Oggi, ma nel 1978, a Sanremo, in provincia di Imperia, nel teatro Ariston, il gruppo Matia Bazar, col pezzo “… e dirsi ciao”, si aggiudicava l’edizione numero 28 del Festival della canzone italiana, promosso e condotto da Vittorio Salvetti con la partecipazione di Maria Giovanna Elmi, Beppe Grillo e Stefania Casini. Antonella Ruggiero, genovese di 26 anni, e sodali, che ricevevano 34 voti, avevano la meglio sull’esordiente e punk Anna Oxa, barese di padre albanese, di 16, che era in gara con “Un’emozione da poco”, otteneva 30 preferenze e si classificava seconda, e sull’irriverente Salvatore "Rino" Gaetano, di 28, proveniente da Crotone, anche lui alla prima esperienza nella kermesse canora della Città dei fiori, accompagnato dai bizzarri Pandemonium, con “Gianna”, il primo pezzo sanremese a contenere esplicitamente la parola “sesso”, che racimolava 17 consensi.

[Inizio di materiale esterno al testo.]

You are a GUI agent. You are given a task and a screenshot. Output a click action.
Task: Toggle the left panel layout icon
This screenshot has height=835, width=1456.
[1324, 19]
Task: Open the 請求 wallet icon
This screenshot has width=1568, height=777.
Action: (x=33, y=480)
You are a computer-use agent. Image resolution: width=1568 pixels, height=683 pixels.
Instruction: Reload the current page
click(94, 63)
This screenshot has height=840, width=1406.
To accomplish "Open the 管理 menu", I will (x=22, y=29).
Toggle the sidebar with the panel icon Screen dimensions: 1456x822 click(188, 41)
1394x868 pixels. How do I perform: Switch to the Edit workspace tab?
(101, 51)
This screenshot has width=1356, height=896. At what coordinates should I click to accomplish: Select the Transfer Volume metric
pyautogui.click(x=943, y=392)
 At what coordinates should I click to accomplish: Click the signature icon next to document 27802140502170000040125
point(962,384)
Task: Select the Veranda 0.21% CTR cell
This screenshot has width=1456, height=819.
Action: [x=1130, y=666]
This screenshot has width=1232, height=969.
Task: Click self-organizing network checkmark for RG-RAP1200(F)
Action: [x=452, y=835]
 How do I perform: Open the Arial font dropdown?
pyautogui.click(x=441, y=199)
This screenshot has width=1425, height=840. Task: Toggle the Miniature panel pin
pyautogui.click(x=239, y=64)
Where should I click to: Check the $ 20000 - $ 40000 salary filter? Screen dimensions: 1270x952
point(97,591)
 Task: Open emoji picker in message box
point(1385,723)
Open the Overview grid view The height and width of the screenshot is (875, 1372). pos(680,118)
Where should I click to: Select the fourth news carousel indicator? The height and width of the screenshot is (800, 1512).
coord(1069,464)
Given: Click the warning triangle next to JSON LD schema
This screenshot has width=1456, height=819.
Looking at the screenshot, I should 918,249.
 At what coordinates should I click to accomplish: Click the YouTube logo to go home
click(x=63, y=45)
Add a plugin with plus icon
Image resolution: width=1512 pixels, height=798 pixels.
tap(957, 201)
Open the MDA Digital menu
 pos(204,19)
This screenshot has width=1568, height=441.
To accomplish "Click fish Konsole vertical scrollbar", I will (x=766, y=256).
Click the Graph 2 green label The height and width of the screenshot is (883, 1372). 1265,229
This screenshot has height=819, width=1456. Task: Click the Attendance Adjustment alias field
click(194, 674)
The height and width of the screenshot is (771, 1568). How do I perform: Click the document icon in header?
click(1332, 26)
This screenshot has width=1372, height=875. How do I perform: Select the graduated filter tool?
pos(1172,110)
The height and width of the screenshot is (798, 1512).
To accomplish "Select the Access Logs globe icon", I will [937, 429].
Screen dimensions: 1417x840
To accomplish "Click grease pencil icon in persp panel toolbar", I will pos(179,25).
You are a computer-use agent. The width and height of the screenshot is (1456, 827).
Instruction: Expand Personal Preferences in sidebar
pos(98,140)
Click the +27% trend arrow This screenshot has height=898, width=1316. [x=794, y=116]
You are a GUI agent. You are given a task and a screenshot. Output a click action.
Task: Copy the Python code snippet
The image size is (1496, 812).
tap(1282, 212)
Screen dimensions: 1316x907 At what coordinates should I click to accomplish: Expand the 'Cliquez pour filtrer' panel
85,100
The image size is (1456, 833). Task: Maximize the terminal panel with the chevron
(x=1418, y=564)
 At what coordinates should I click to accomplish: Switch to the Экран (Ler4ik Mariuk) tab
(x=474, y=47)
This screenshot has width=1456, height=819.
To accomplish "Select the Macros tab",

Alla fine la Oxa e Gaetano (nella foto, particolare, i due giovani artisti immortalati insieme proprio dopo le loro esibizioni sanremesi) furono i due elementi davvero innovativi del parterre già alquanto stazzonato, nonostante le prime due serate senza trasmissione sulla televisione di Stato, attenzione riservata solo alla fase conclusiva. E comunque le loro proposte entreranno nella storia della musica leggera tricolore. La formazione vincitrice, sorta a Genova nel 1975, annoverava, oltre alla già menzionata vocalist, anche il chitarrista Carlo Marrale, valido anche quale seconda voce, il bassista Aldo Stellita, il batterista Giancarlo Golzi. Primeggerà anche nella sfida sanremese numero 50, quella del 9 marzo 2002, con “Messaggio d’amore”, traccia interpretata però da Silvia Mezzanotte. Ovvero la terza cantante della band dopo la Ruggiero e la seconda, Laura Valente, e prima della quarta, Roberta Faccani.